Decon determina cumprimento imediato de medidas de segurança em academias de Fortaleza
Decisão do órgão ocorre após morte de aluno durante treino e estabelece avaliação prévia, profissionais habilitados, protocolos de emergência e equipamentos de primeiros socorros
O Programa Estadual de Proteção e Defesa do Consumidor (Decon), vinculado ao Ministério Público do Ceará (MPCE), determinou que academias de Fortaleza adotem imediatamente uma série de medidas voltadas à segurança dos alunos. A decisão ocorre após a morte do professor de optometria Jeyres Pereira Nobre, de 55 anos, que passou mal enquanto se exercitava em uma unidade da rede Smart Fit, no bairro Dom Lustosa, na última segunda-feira (14).
O órgão havia estabelecido anteriormente um prazo para que as academias se adequassem às recomendações, que chegou a ser prorrogado para outubro. Diante de novos casos graves, porém, o Decon decidiu antecipar a exigência das medidas preventivas.
Segundo o órgão, a adoção imediata das providências busca ampliar a proteção dos consumidores durante a prática de atividades físicas. O descumprimento poderá resultar em responsabilização civil e administrativa dos estabelecimentos, conforme a legislação vigente.
Quais medidas devem ser adotadas
Entre as determinações está a realização de uma avaliação prévia dos alunos, com identificação de possíveis restrições, fatores de risco ou condições de saúde que possam exigir acompanhamento específico.
As academias também deverão contar com profissionais de Educação Física devidamente habilitados para orientar e supervisionar as atividades. Os estabelecimentos deverão manter atualizados os registros das avaliações realizadas e dos profissionais responsáveis pelo acompanhamento dos alunos.
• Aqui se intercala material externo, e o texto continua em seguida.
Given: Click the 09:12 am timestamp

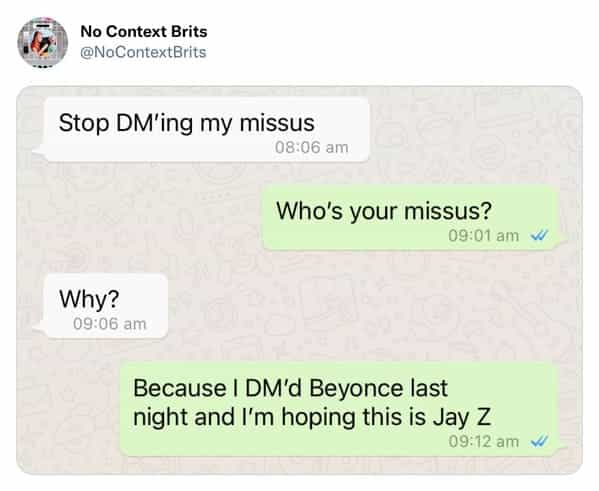Looking at the screenshot, I should click(x=483, y=441).
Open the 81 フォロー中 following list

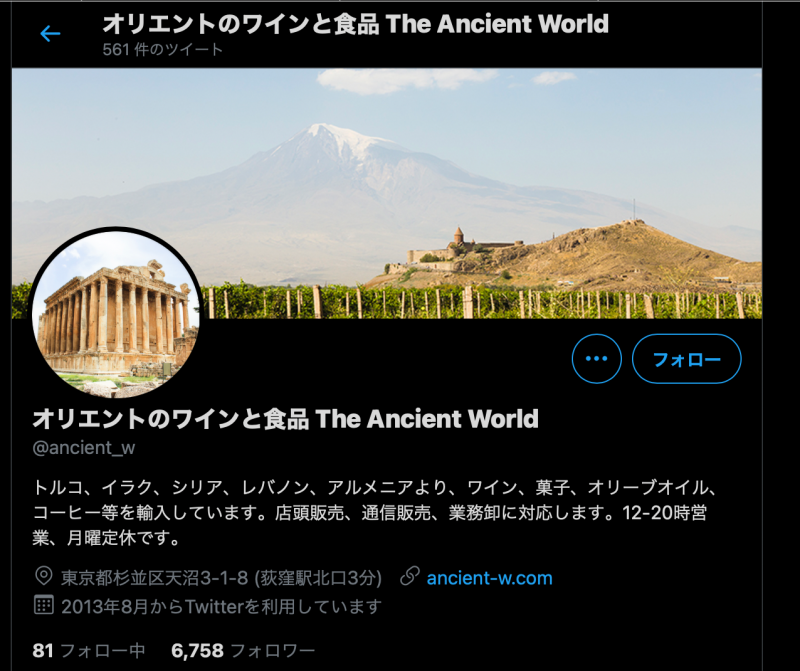(x=89, y=651)
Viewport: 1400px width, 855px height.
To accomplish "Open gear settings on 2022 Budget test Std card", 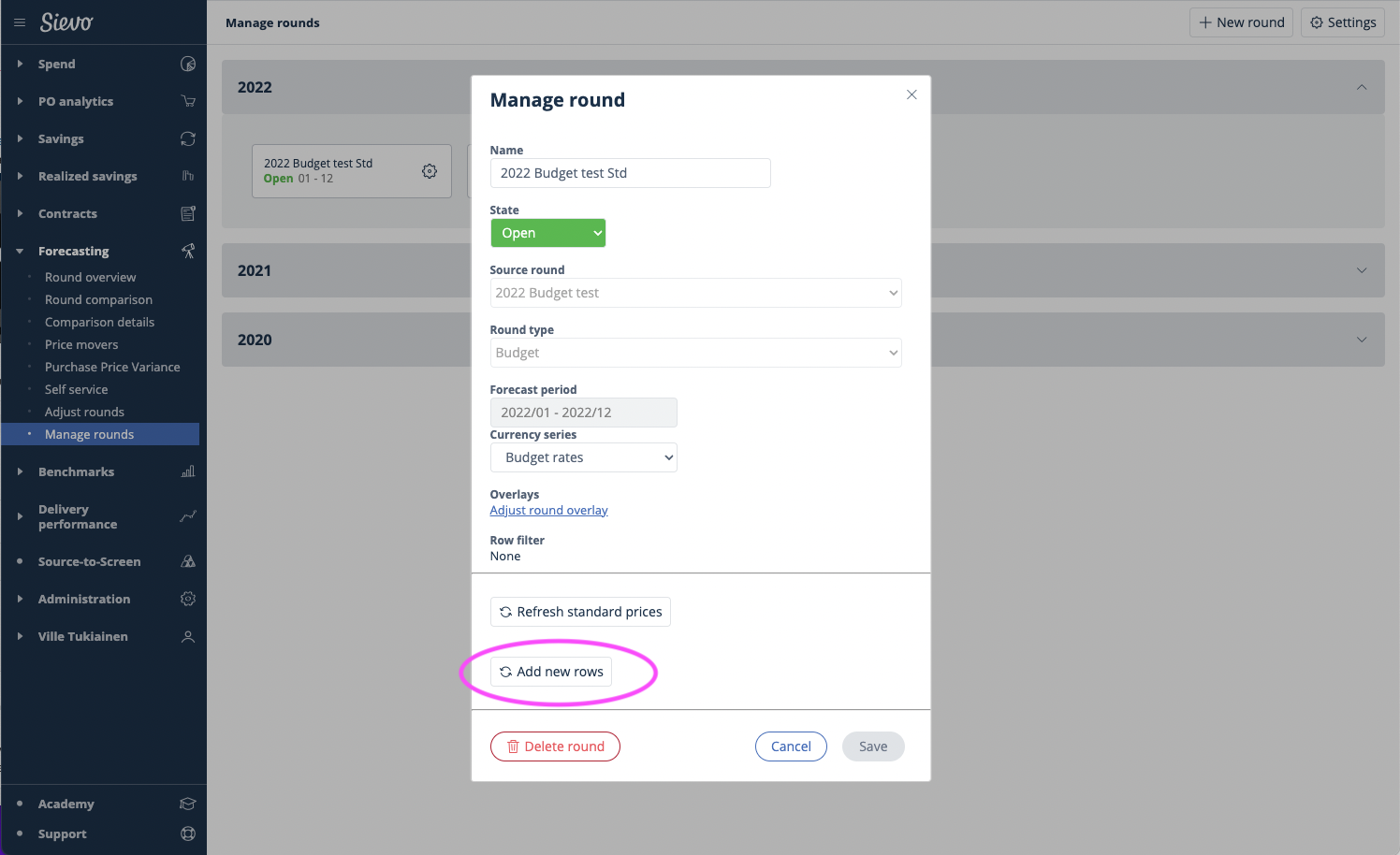I will [430, 171].
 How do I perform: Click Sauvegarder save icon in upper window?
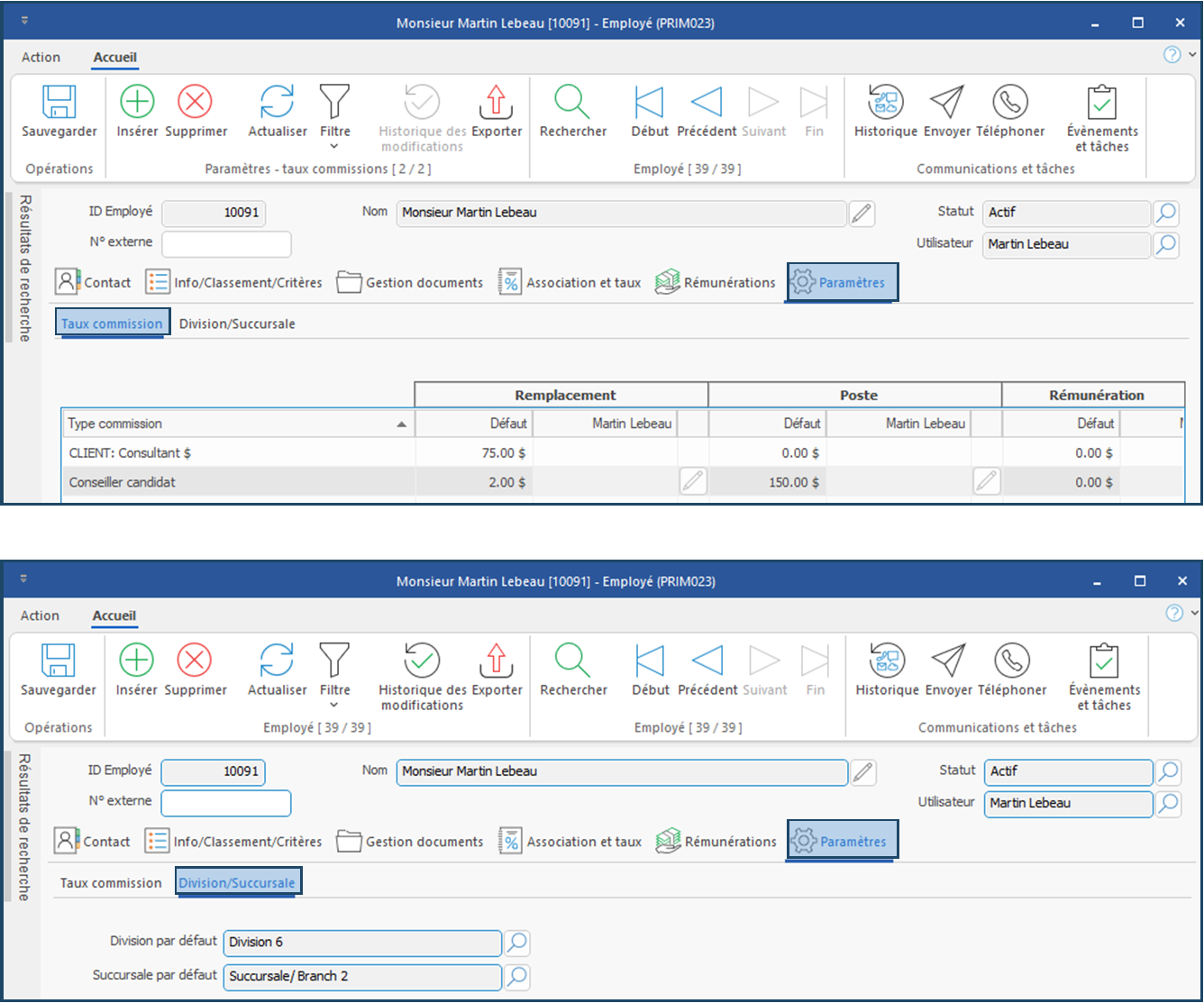59,103
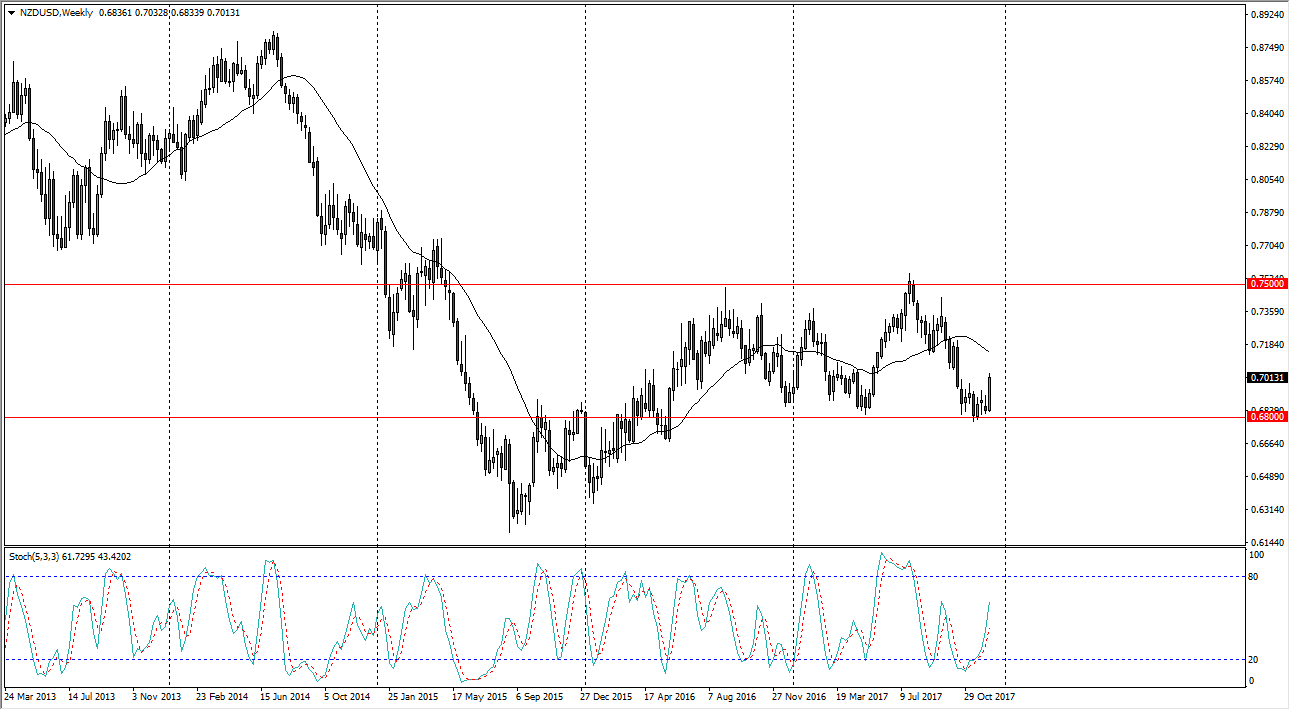Click the triangle arrow before NZDUSD,Weekly

11,13
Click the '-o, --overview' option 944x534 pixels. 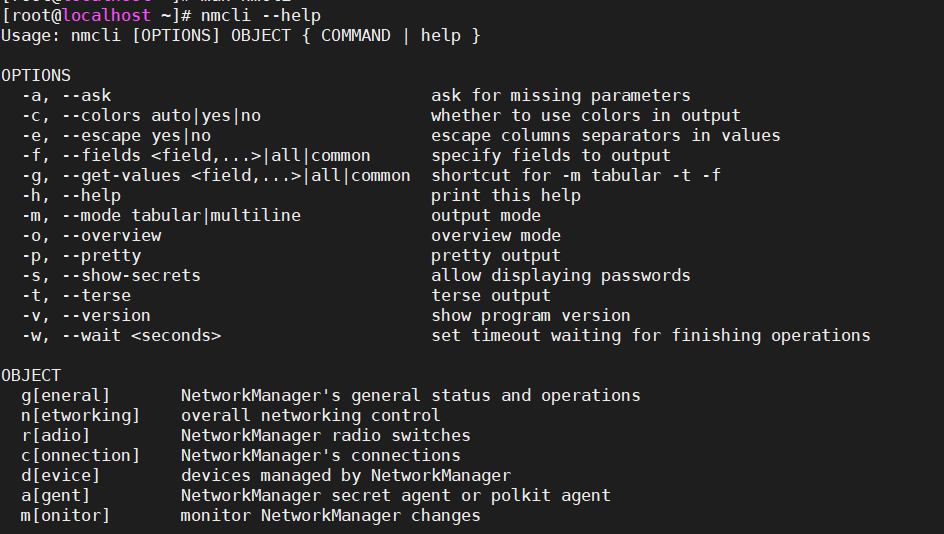[x=91, y=236]
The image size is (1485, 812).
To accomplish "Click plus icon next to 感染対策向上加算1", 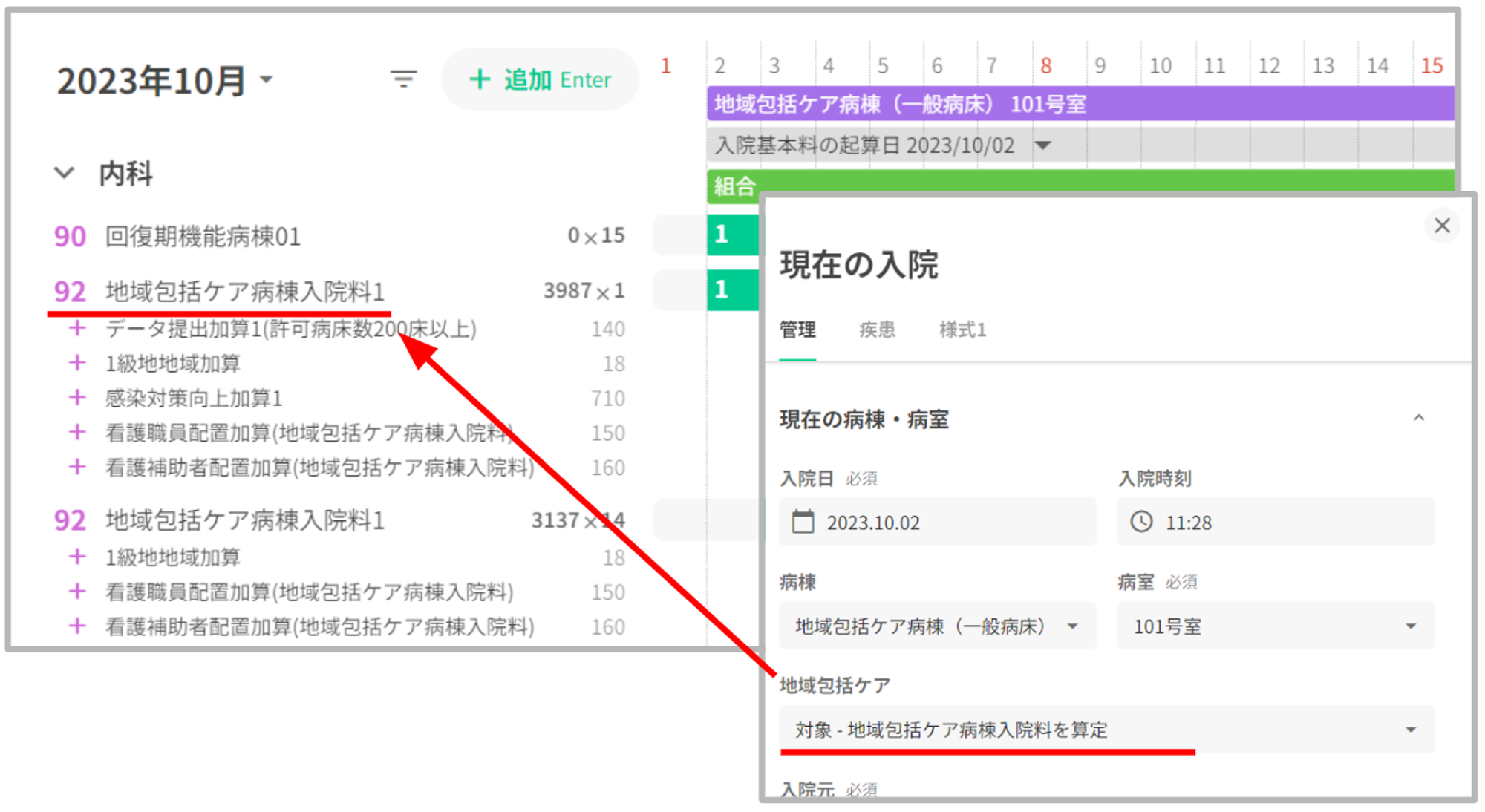I will (x=77, y=398).
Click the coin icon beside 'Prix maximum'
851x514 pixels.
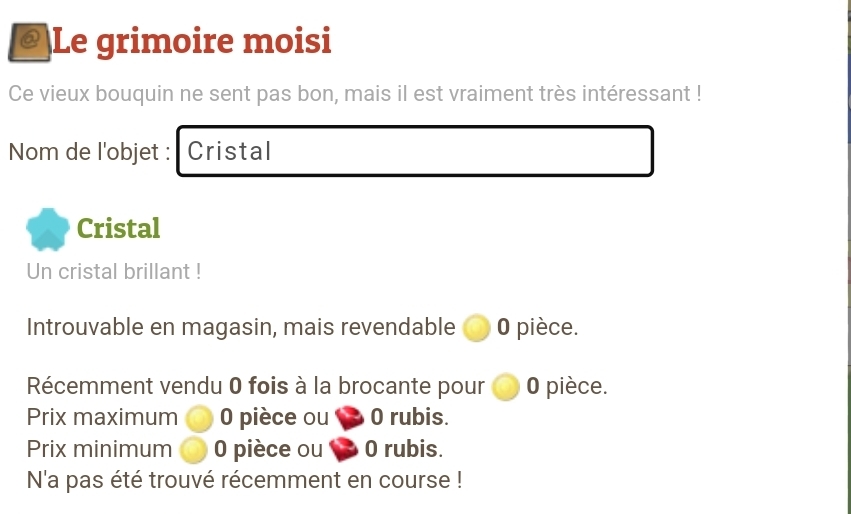(199, 417)
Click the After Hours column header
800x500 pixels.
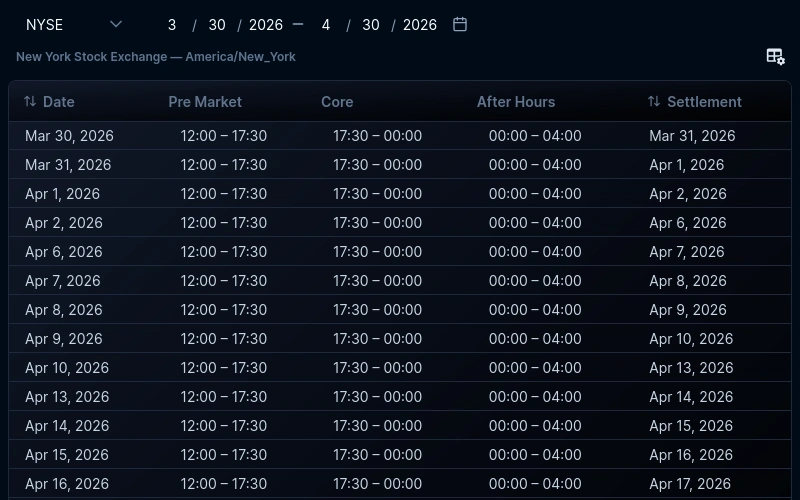(516, 102)
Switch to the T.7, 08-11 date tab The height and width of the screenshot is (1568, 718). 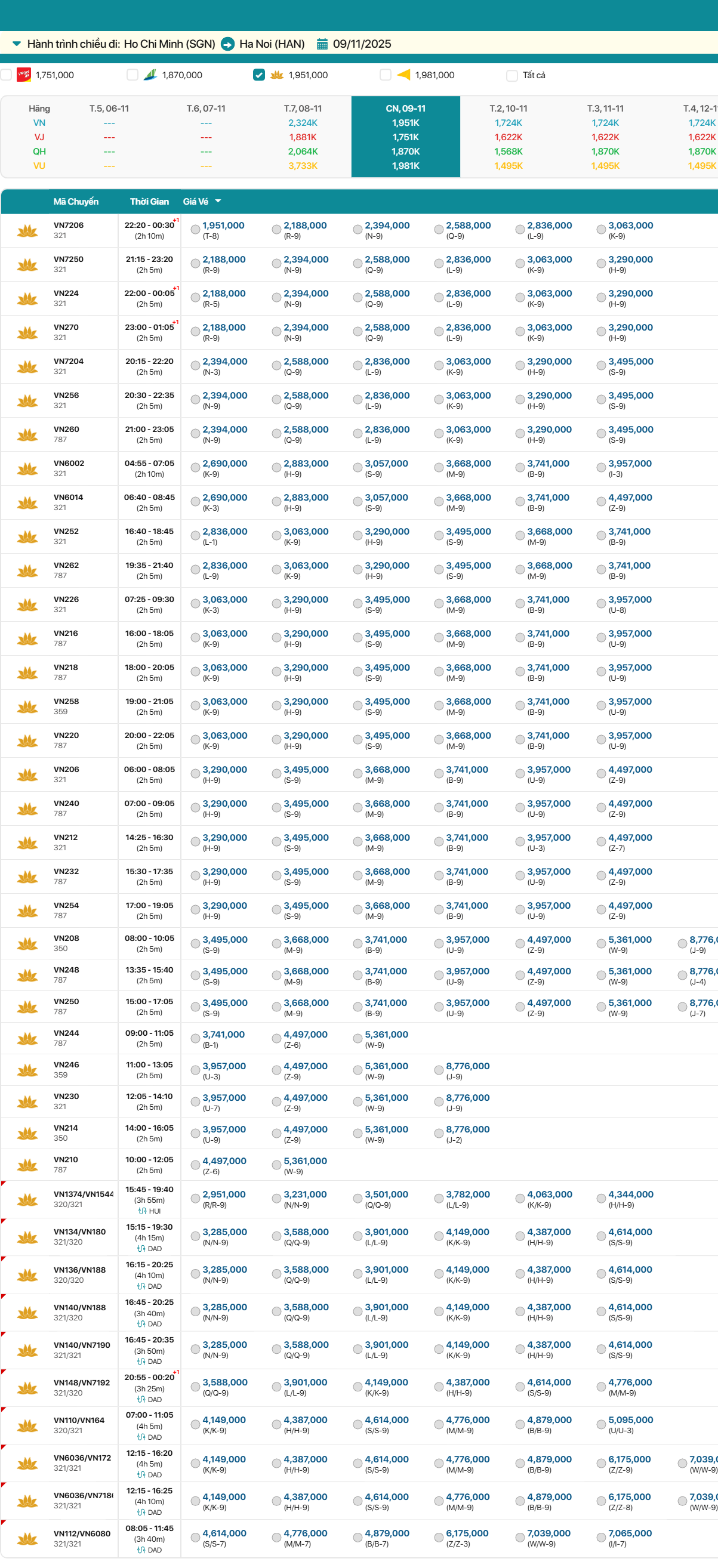(303, 109)
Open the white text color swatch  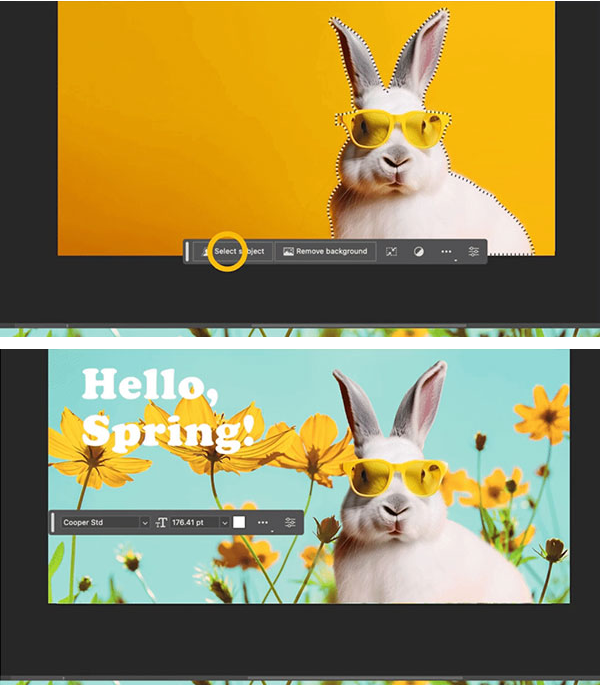(240, 522)
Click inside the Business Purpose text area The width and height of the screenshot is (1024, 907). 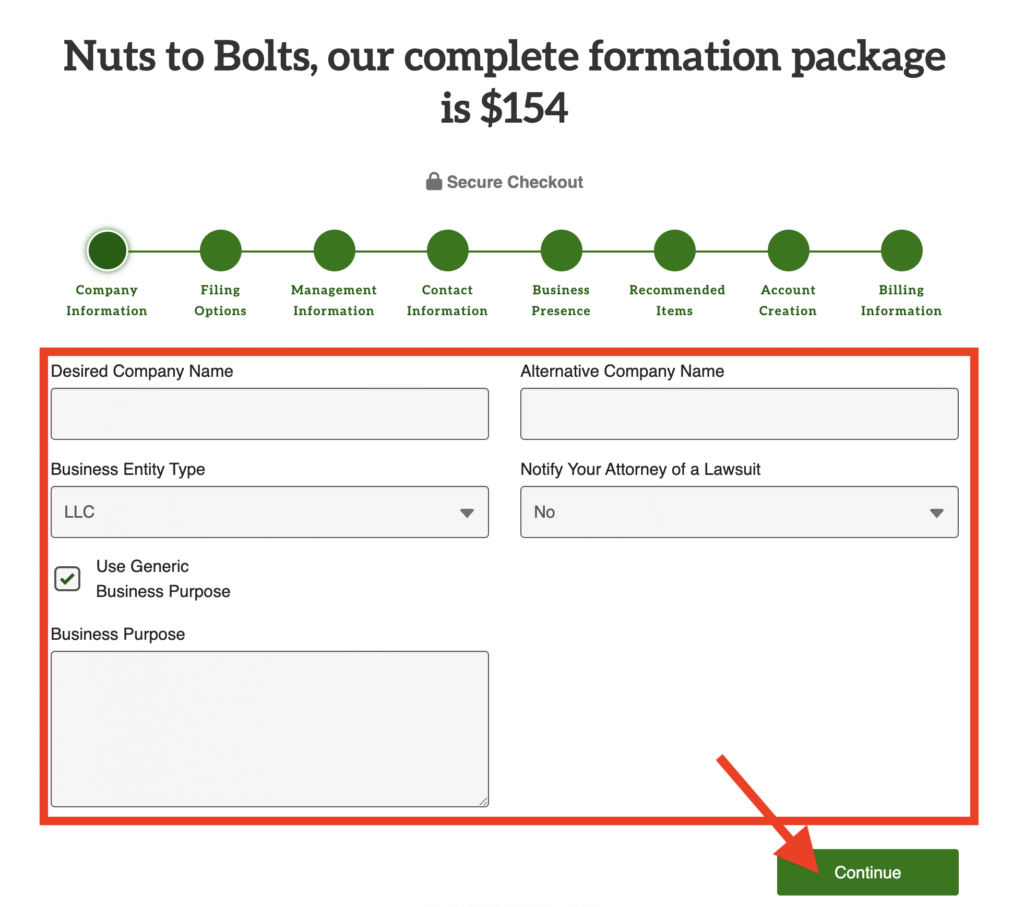[x=269, y=728]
Outra exigência é a adoção de protocolos de emergência e primeiros socorros. As equipes deverão receber treinamento para atuar diante de situações de intercorrência durante os exercícios.
O Decon também determinou que as academias disponibilizem equipamentos necessários para os primeiros atendimentos, incluindo desfibriladores.
As medidas devem ser aplicadas a todos os usuários dos estabelecimentos, inclusive aqueles que utilizam plataformas intermediadoras de serviços, como Gympass e TotalPass, sem redução das garantias relacionadas à saúde e à segurança.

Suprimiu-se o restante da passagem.